Education, which comes from the Latin educo, "to lead out," is the light that guides our society across time. Human beings are only able to progress as a people because each generation chooses to teach the next about the triumphs and failures of those that have come before. Education allows people to build on past successes, right historic wrongs and explore entirely different worlds. It can cure the problems of racism, disease, poverty and war. By any measure, all individuals who have succeeded in life have in some way been taught by someone else. And only through a strong commitment to education can the youth of today become the knowledgeable leaders of tomorrow--leaders passionate for and inspired by all that life has to offer.
For some time now, the educational light leading our nation has been in danger of being extinguished. Nearly 50 years after the landmark Supreme Court decision in Brown v. Board of Education, America remains a balkanized society. Brown affirmed the fact that "separate but equal" was an inherent contradiction, but despite the ruling, this contradiction persists in America. The statistics are uncannily familiar: Blacks and Latinos live in the least integrated neighborhoods and have the highest high school dropout rates. Whites and Asians--the groups living in the most integrated neighborhoods--achieve the highest education levels of any racial group.
This lack of commitment to educational equity in America fundamentally belies the egalitarian principles upon which this nation was founded, as well as the noble ideals for which Americans died to end institutionalized racism. In the year 2000, 60 percent of fourth-graders eligible for free or reduced lunch--a disproportionately black and Latino population--could not read at a basic level. Throughout elementary and secondary school, blacks score lower, overall, on mathematics and reading tests than whites. These educational disparities handicap students in all areas of life, leaving them powerless to finish a race that has been inherently unequal from the start.
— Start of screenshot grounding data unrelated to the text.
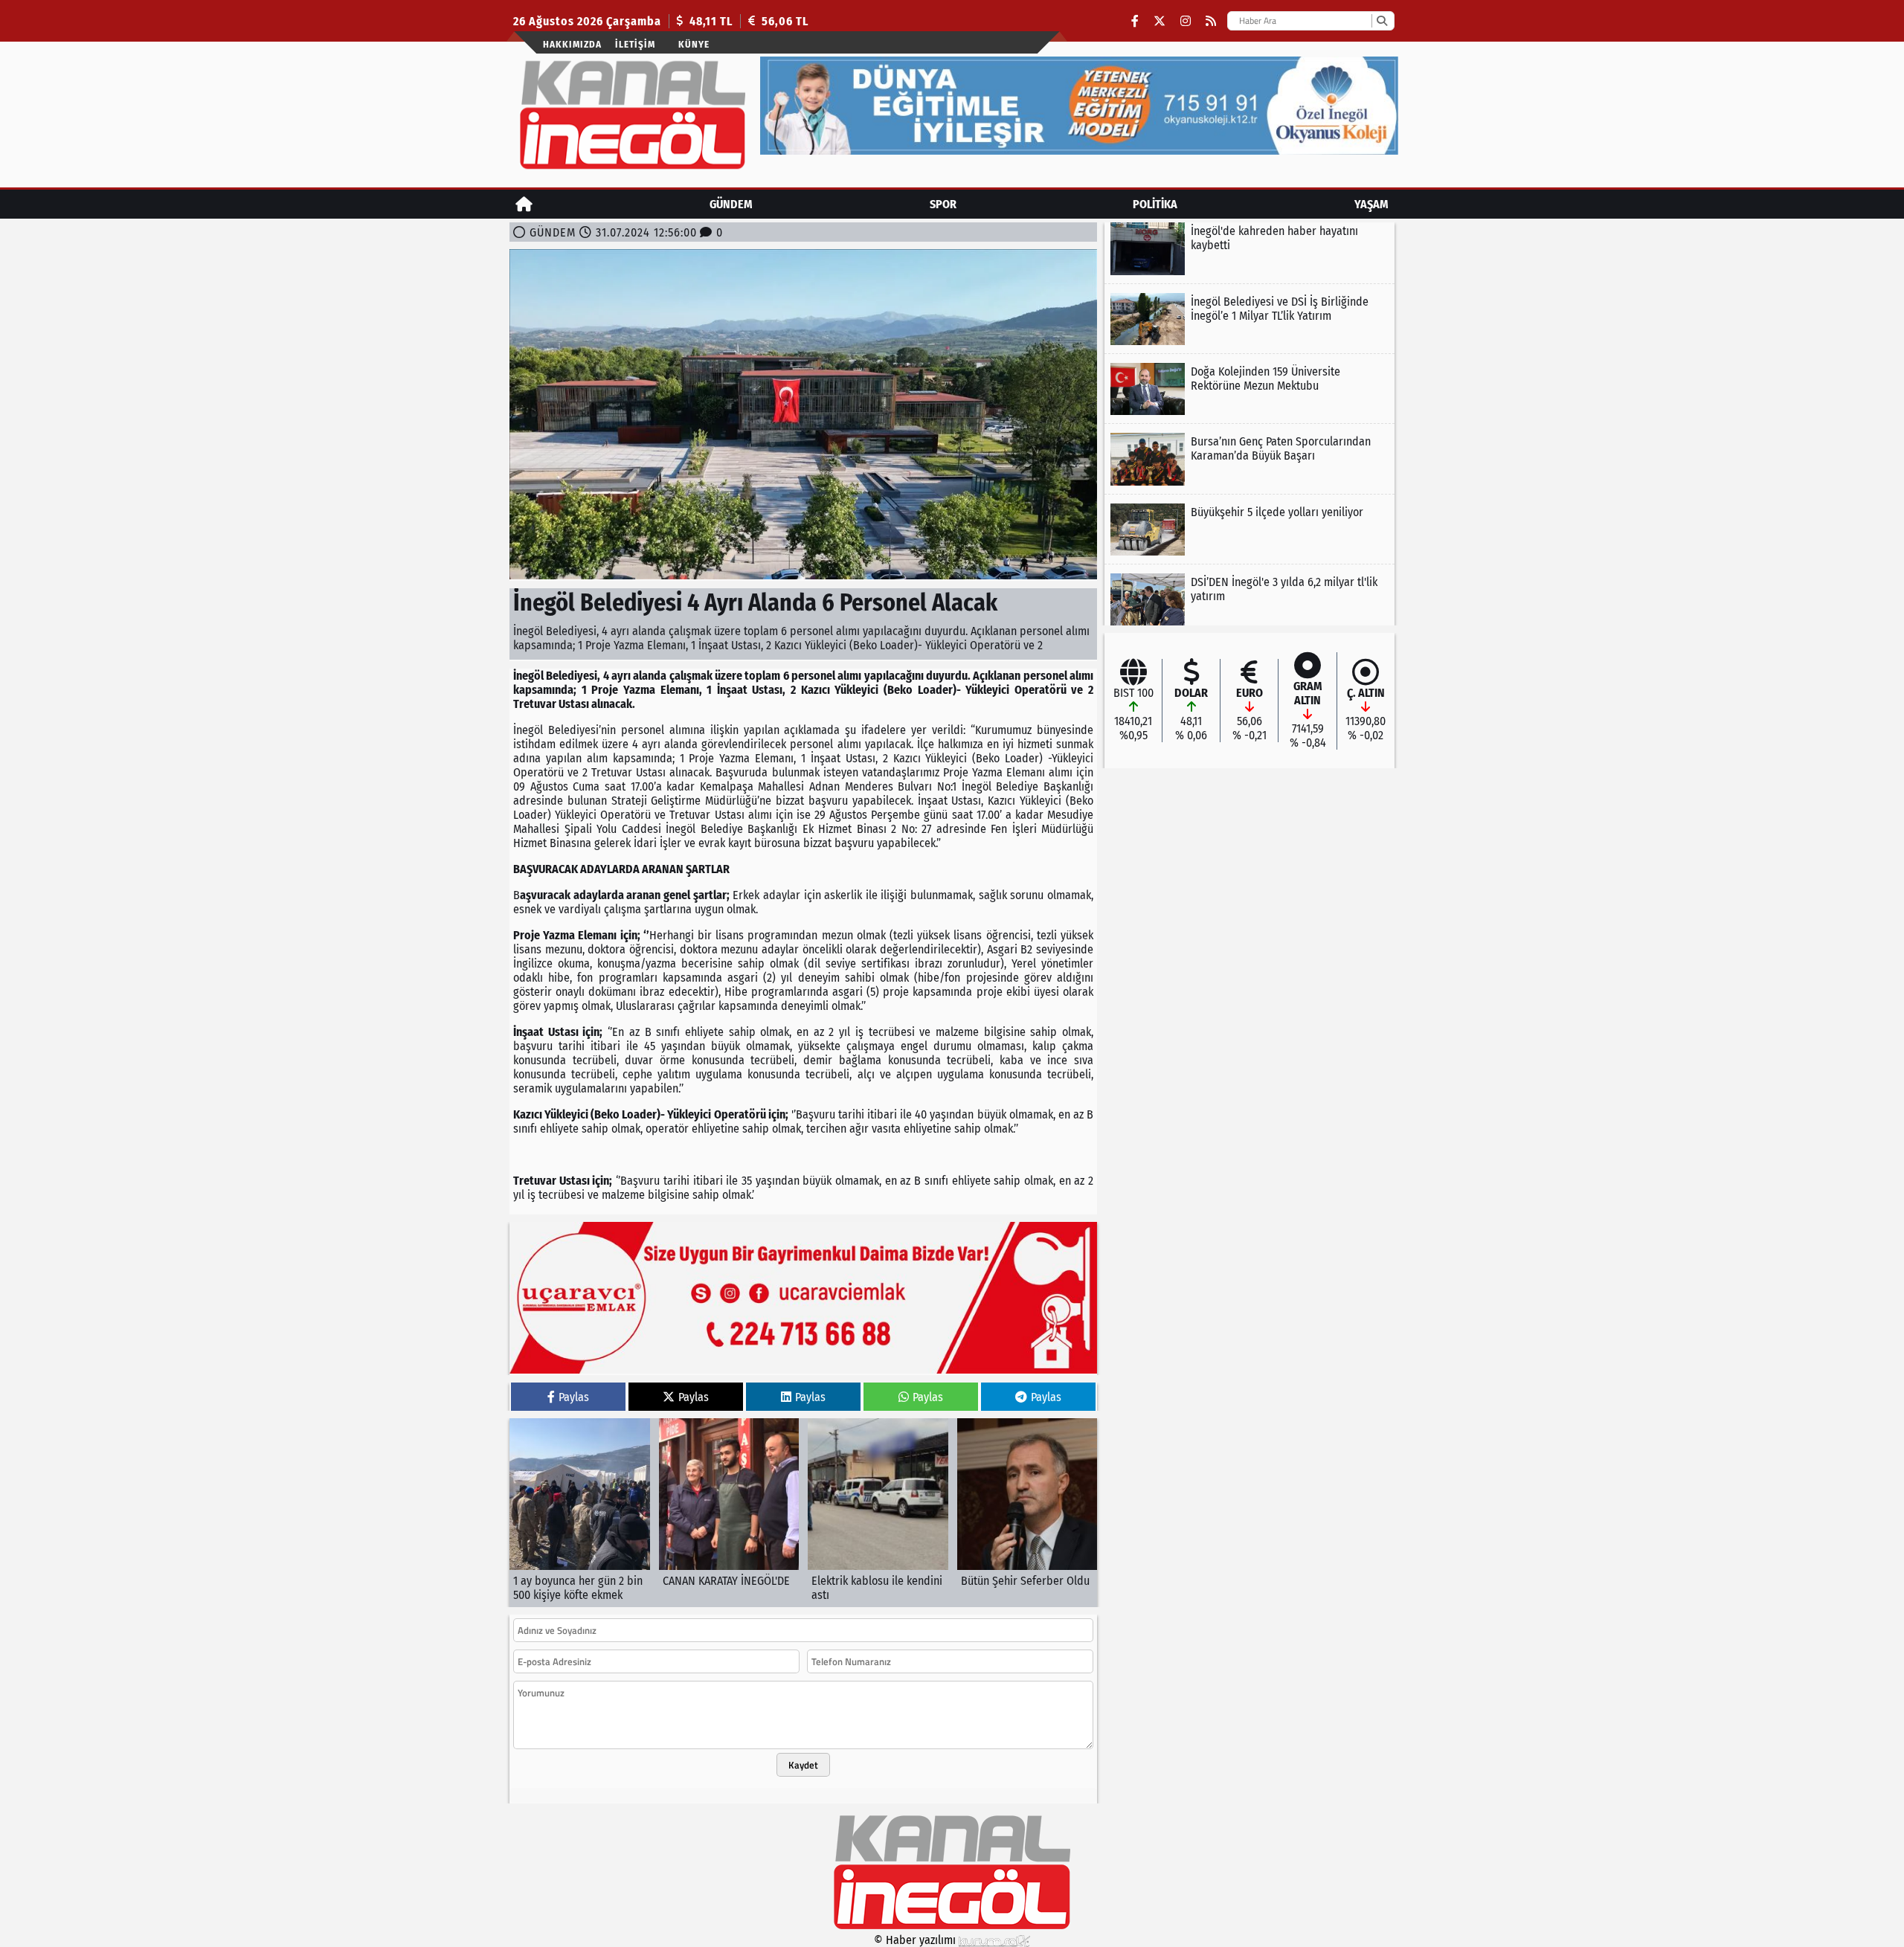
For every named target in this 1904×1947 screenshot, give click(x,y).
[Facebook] (1135, 21)
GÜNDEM (731, 204)
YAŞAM (1371, 204)
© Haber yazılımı (916, 1940)
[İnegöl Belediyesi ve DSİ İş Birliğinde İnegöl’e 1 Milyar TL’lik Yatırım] (1249, 319)
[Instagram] (1185, 21)
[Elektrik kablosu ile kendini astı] (878, 1512)
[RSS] (1211, 21)
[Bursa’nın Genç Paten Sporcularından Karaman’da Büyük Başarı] (1249, 459)
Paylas (574, 1397)
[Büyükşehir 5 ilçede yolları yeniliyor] (1249, 529)
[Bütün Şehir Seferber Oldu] (1027, 1512)
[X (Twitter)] (1159, 21)
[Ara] (1381, 21)
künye (694, 44)
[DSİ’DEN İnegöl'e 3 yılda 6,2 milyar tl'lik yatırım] (1249, 599)
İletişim (635, 44)
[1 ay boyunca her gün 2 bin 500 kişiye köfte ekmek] (579, 1512)
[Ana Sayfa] (524, 204)
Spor (943, 204)
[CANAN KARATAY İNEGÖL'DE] (729, 1512)
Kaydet (803, 1764)
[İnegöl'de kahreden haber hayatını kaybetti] (1249, 248)
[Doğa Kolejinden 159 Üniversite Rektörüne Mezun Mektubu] (1249, 389)
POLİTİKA (1155, 204)
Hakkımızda (572, 44)
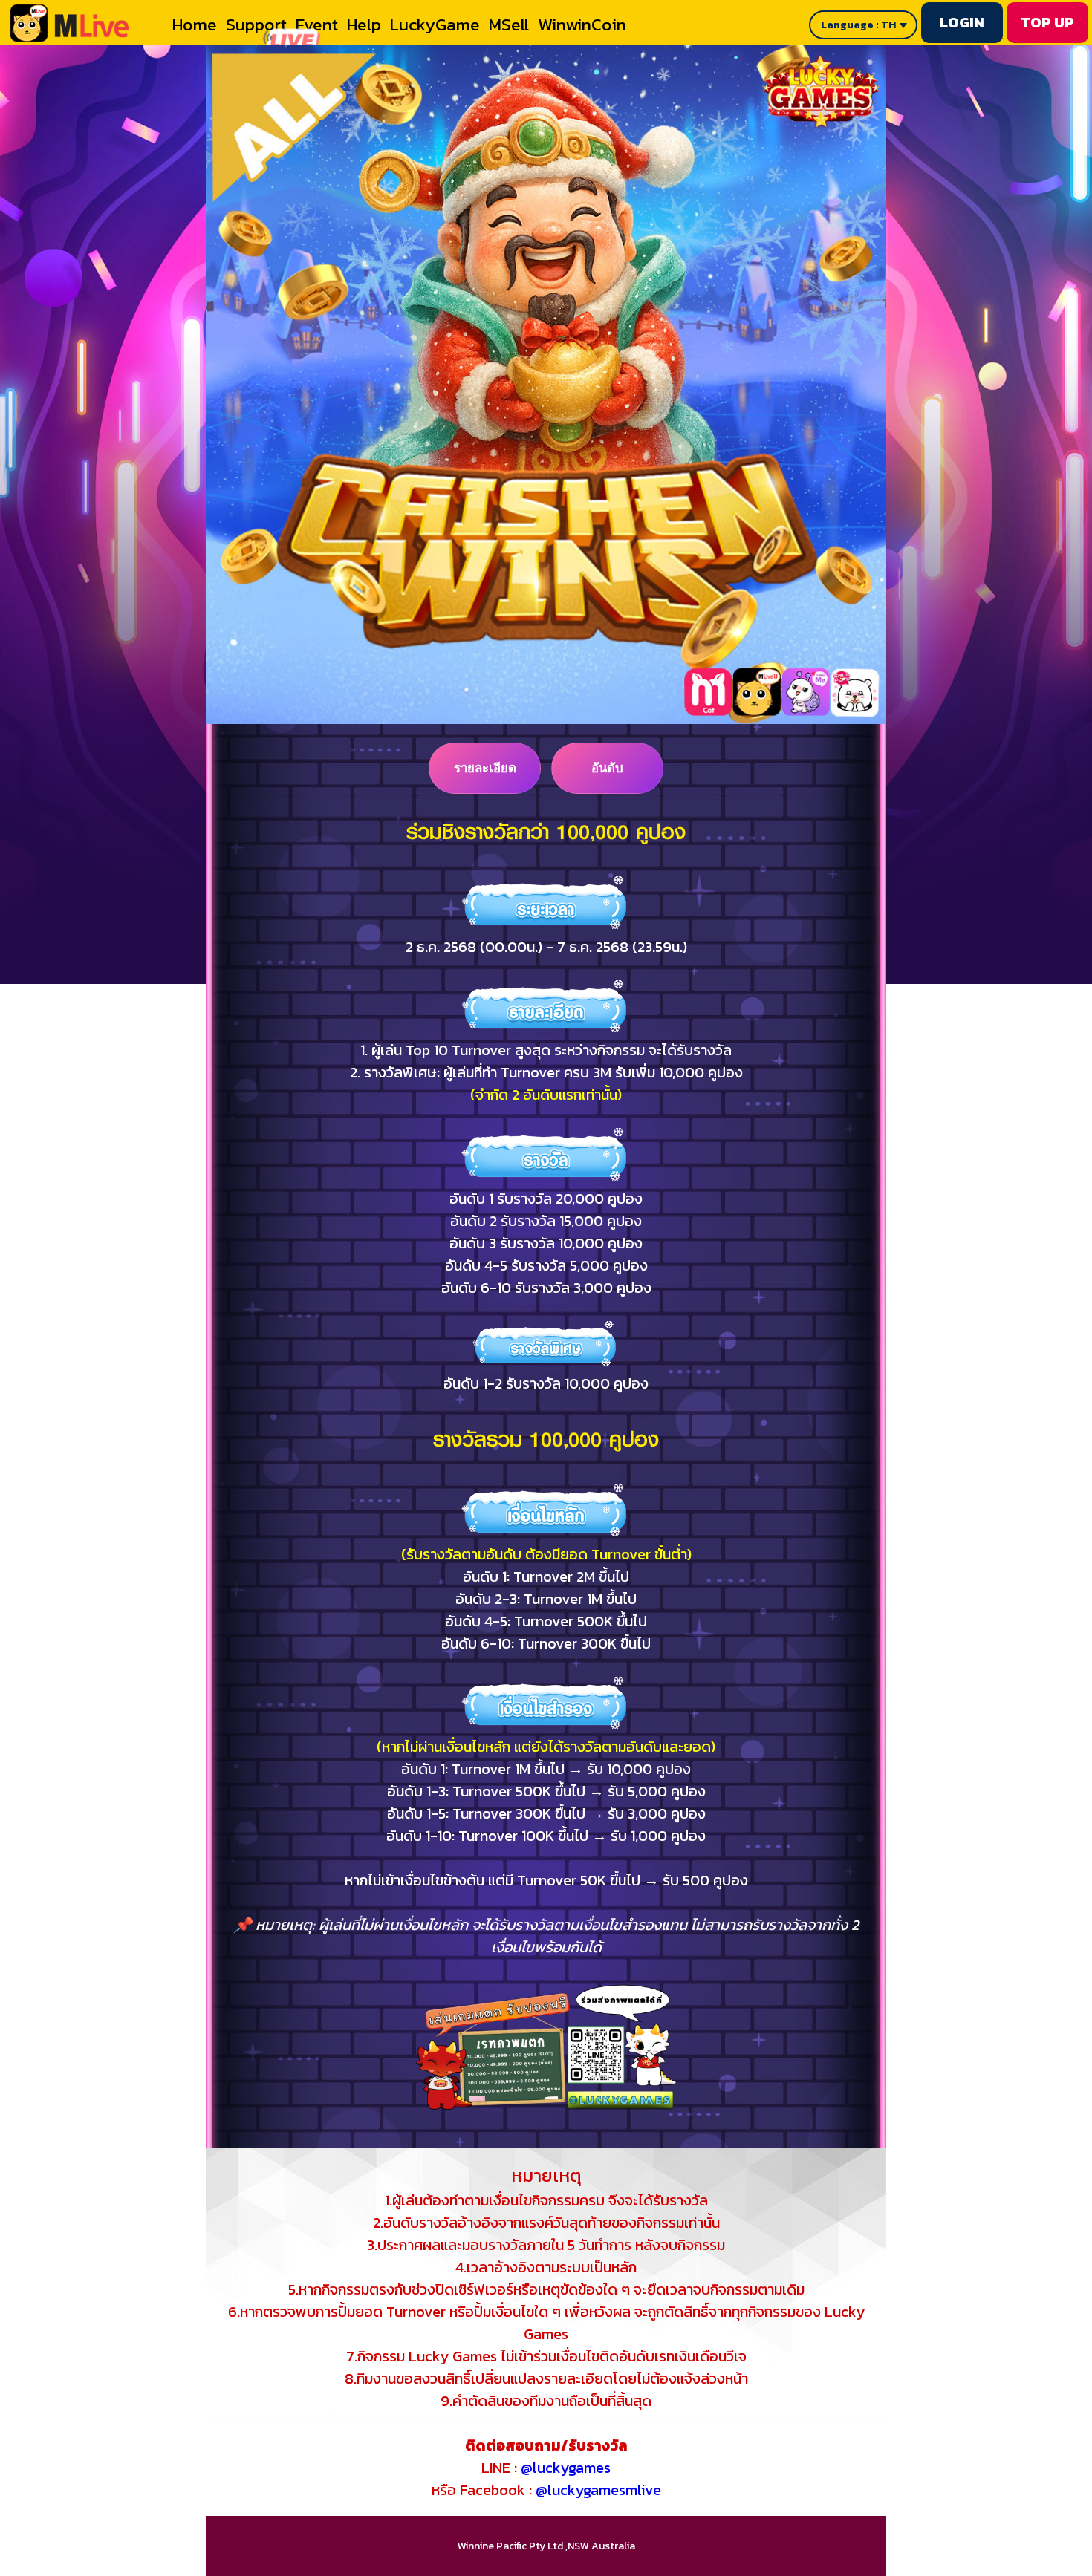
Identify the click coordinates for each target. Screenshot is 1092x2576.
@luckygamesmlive (598, 2490)
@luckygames (566, 2467)
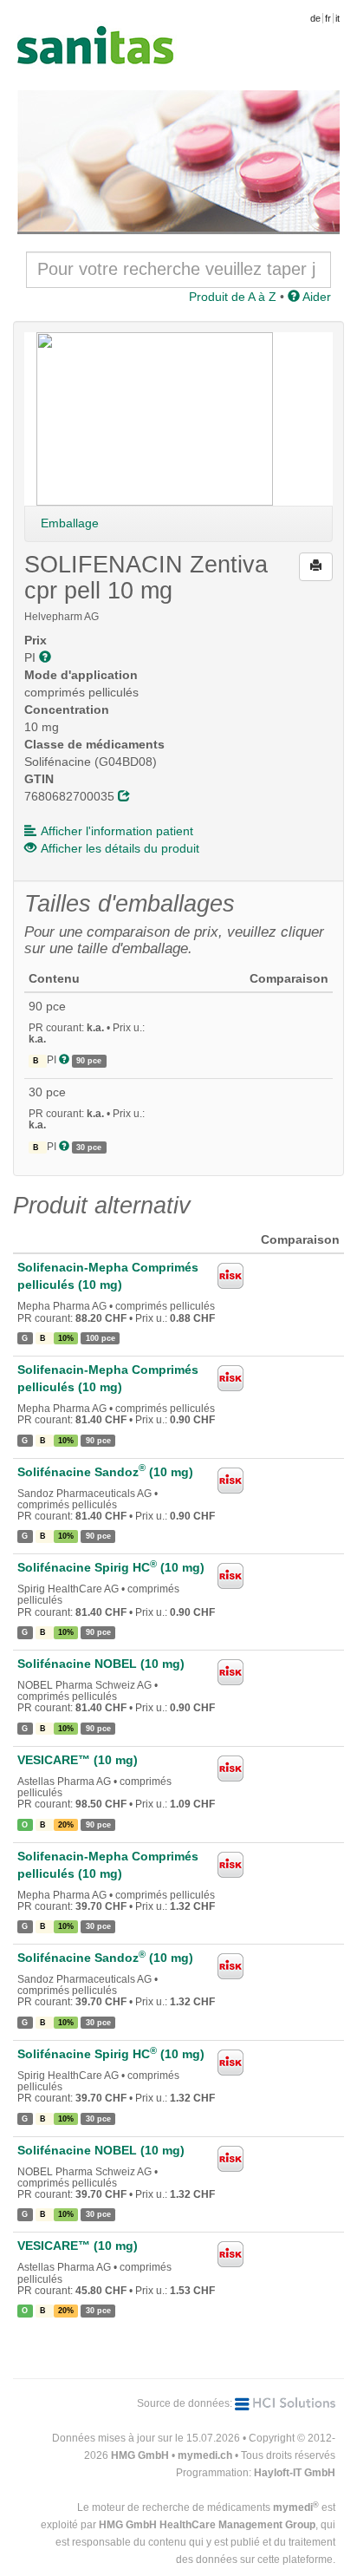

What do these inequalities mean for the vast horde of Duke students flocking to our nation's top graduate institutions and firms? Sadly, not much. But the belief in a meritocracy on which so many of us rest our fundamental assumptions about education and the world must be changed or at least shaken by these facts. For most undergraduates, there is a strong belief that being at Duke is a right earned by their hard work and stellar high school resumes. I would urge these students to think again--for the most part, Duke students are at this University because they were raised in environments conducive to educational development, in which aspirations to go to college were encouraged and nurtured. Most of these same students come from middle-to-upper-class neighborhoods where a dearth of educational resources would never be an issue.
We often proceed through this competitive institution thinking that our grades or our extracurricular achievements somehow lay testament to our worth in life. But what about the entire generation of students completely excluded from the competition, perhaps more intelligent or more worthy but never given the resources to succeed? Until we ensure that equality of educational opportunity exists in this country, our achievements and other successes--however laudable or significant to society--are distributed by chance, to those lucky enough to have grown up in the "right" communities. We cannot assume that acceptance into a particular school or attainment of a certain position means anything but that we are more fortunate cogs in the grand wheel of life.
If we want to change this reality, so that each of us may take some ownership in our personal or societal achievements, we have to start thinking beyond the narrow view of grades or money as the sole indicators of success. My vision for society is not one in which we all achieve the same, but rather, one in which we all have the same opportunity to achieve. Thus, by committing ourselves wholeheartedly to educational equality, we can fulfill the idealized conservative dream of seeing people not as products of their environment, but as true individuals.
The situation of American public education is not hopeless. In 1973, arguing that education is not a fundamental right protected by the U.S. Constitution, the majority of justices of the Supreme Court overruled the judgment of a federal district court in San Antonio that had found the disparities in Texan education finance unconstitutional. The high court thus halted what would have been a revolution in how we think about public education, perhaps eradicating the historic connection between local property taxes and education funding that has relegated lower-wealth districts to lower educational standards.
While many advocates of "liberty" in public education argue against the use of money to increase educational output in low-income communities, many of these same advocates send their children to the wealthiest schools in the country. The implementation of President Bush's No Child Left Behind Act requires vast achievement gains with no guarantee of essential educational resources, even though recent court decisions in New York have affirmed the connection between "more resources" and the "effective, individualized, and differentiated instruction" of at-risk students. To change this unjust system, either we as a nation must recognize the fundamental nature of education in realizing all other rights or wealthy advocates of the current setup must overcome their hypocrisy to redistribute public funds towards poorer districts for the long haul.
In no way should one's tax bracket or skin color affect the opportunity one is given to succeed at life. Pledging to provide equality in the funding and delivery of public education will be the next step in fully realizing the vision of Brown and the dreams of countless crusaders for genuine civil rights in this country.
Philip Kurian is a Trinity junior. His column appears every other Monday.